> **Provided passage**
## Start

Can Algonquin students who buy their meals on campus eat cheaply and nutritiously at the same time?

Most students come to the cafeteria on a regular basis as many do not pack their own lunches or drinks for the day. It is important to eat a proper, well-balanced meal.

This is something people out on their own for the first time often forget.

“I come to the cafeteria whenever I have school, so four times a week,” said Gary Gagne an electro-mechanical engineering technician robotics student. “The prices are good, I’ve been to Carleton and the University of Ottawa, and [the prices are] pretty good.”

The cafeteria holds a few relatively inexpensive healthy food items available. Including tax; a small carton of vegetables is $2.98, a turkey pita is $4.52, a vegetarian pizza is $3.75 and a wrap of your choice is $4.69.
Some people argue they find the prices in the cafeteria to be expensive for students.

As many students come to school without pre-cooked or pre-packaged lunches, they are forced to go to the cafeteria for their lunches and snacks. On a regular basis, it can become very costly.

“It’s pretty expensive, definitely,” said Ashlynn Dunpny a first-year developmental social worker student.
But some students feel that the prices that are on the food are not fitting.

In addition to seeing more options in the cafeteria, students would also like to see the quality of their food improve.

“I think they should lower the prices for the quality [of the food] they’re providing,” said Ajay Khandavalli, a business administration student.

## End

> **Direction 1**
Answer these questions using the article on campus cafeteria food:
(a) How many times a week does Gary Gagne say he comes to the cafeteria?
(b) What does a turkey pita cost, including tax?
(c) What program is Ajay Khandavalli studying?

(Stored items)
## Start

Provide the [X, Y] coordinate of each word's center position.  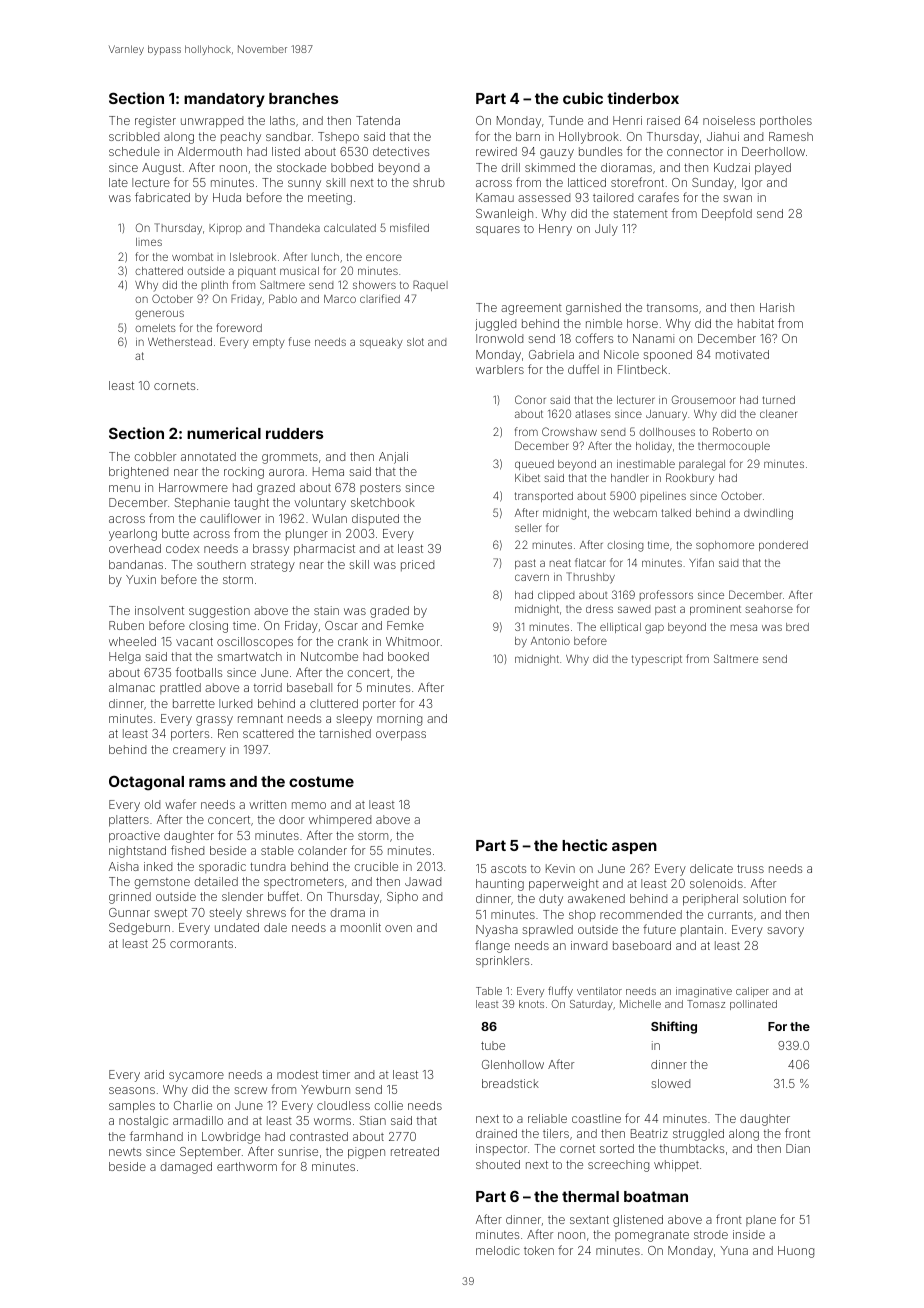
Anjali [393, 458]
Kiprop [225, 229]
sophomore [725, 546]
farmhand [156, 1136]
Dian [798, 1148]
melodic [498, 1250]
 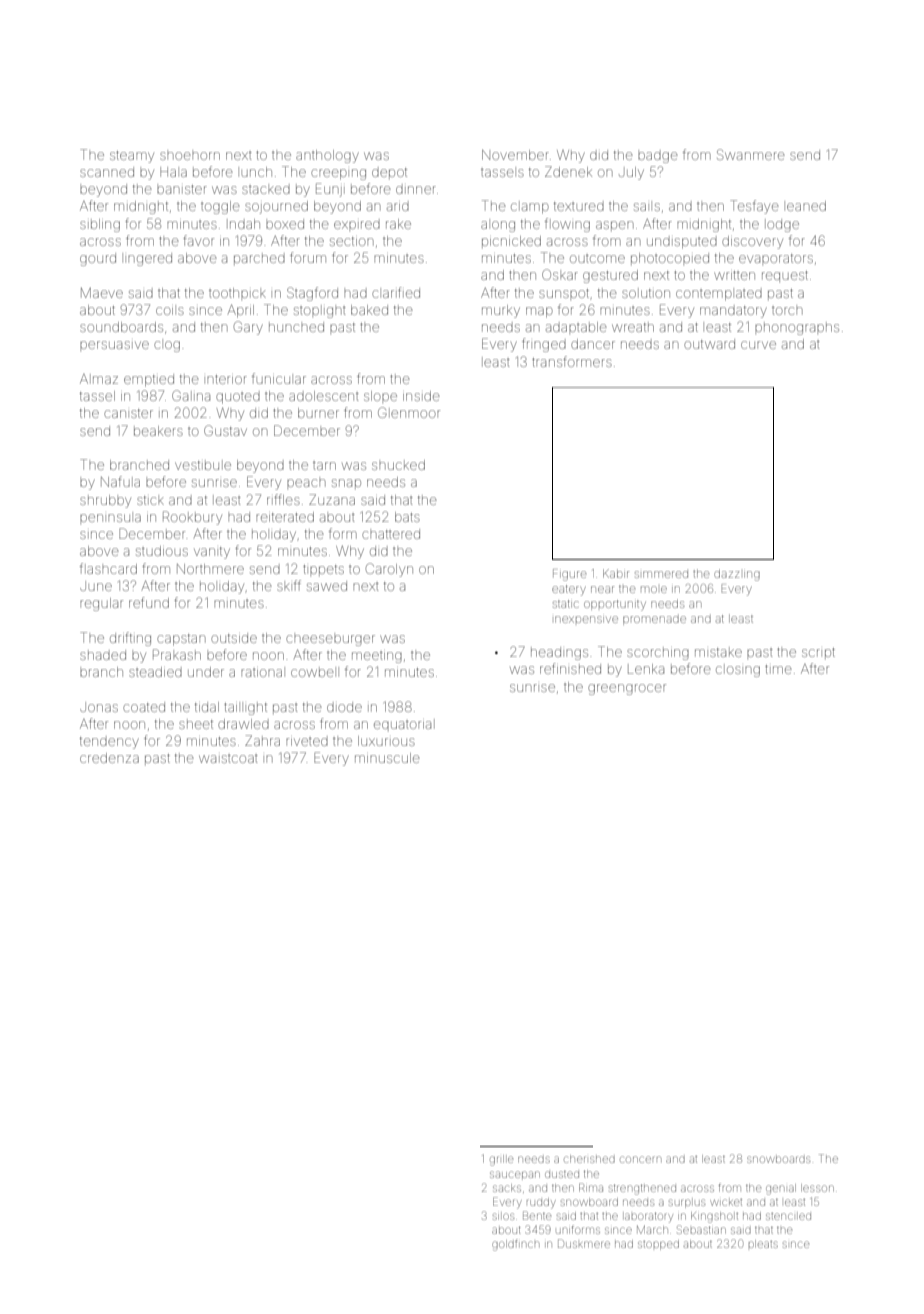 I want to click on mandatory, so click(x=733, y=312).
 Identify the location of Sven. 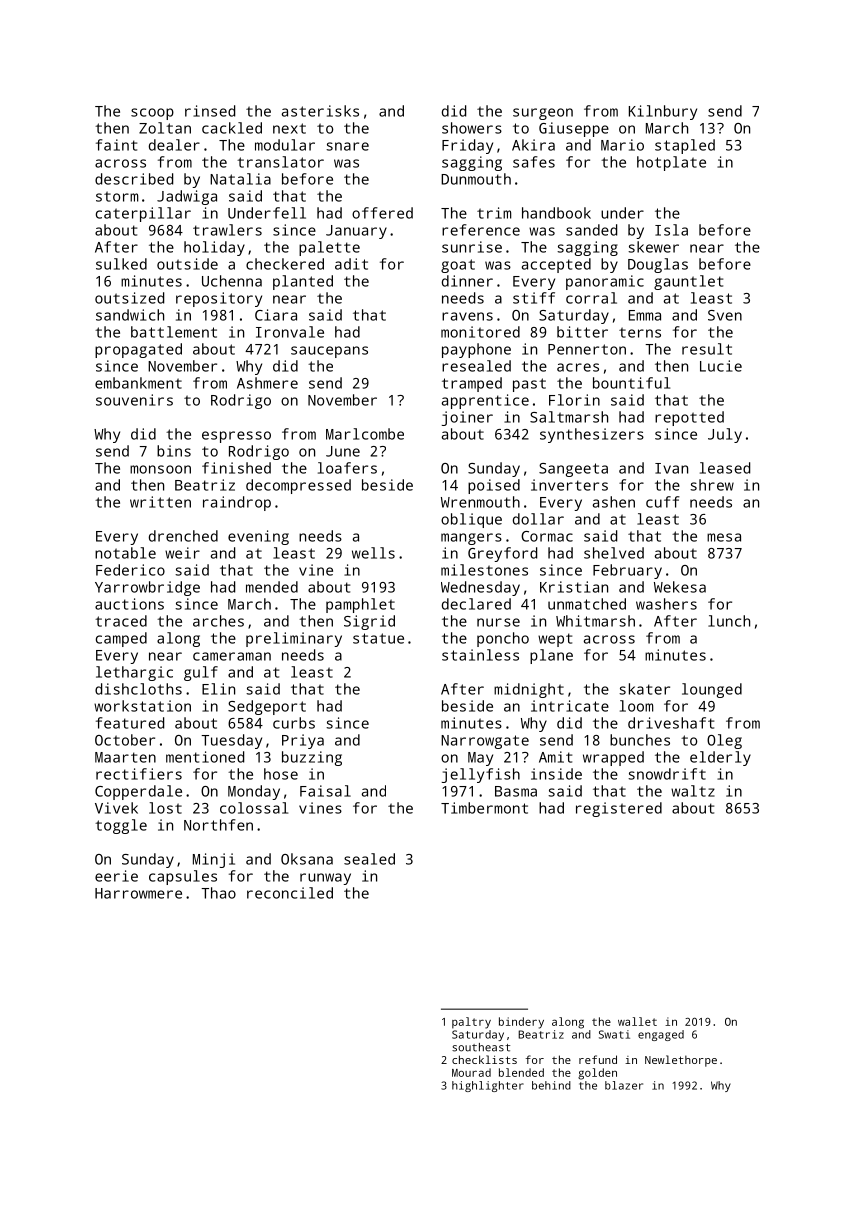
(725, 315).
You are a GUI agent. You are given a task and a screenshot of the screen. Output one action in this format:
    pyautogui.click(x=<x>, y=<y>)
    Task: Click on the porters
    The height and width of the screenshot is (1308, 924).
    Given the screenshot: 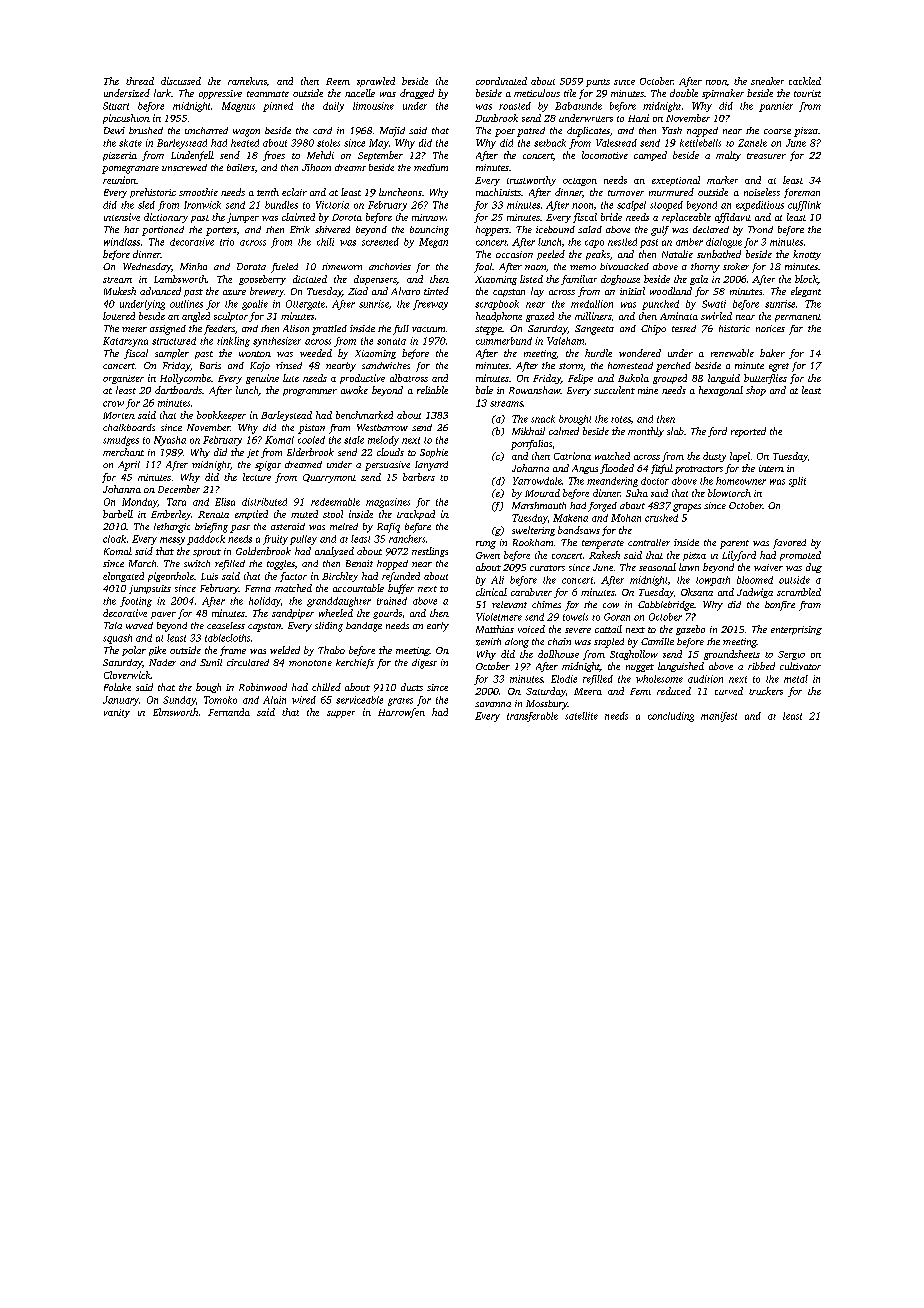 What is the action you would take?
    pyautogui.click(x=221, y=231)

## End

> **Direction 2**
In the records, write out the lines starting at the one containing "Kiprop [225, 229]" and ending at the one containing "(725, 315).", with "sophomore" swapped for "junior" and everything else left the same. Leave the pictures out.

> **Response 1**
(a) Four times a week.
(b) $4.52.
(c) Business administration.

> **Response 2**
Kiprop [225, 229]
junior [725, 546]
farmhand [156, 1136]
Dian [798, 1148]
melodic [498, 1250]
  I want to click on mandatory, so click(x=733, y=312).
 Identify the location of Sven. 
(725, 315).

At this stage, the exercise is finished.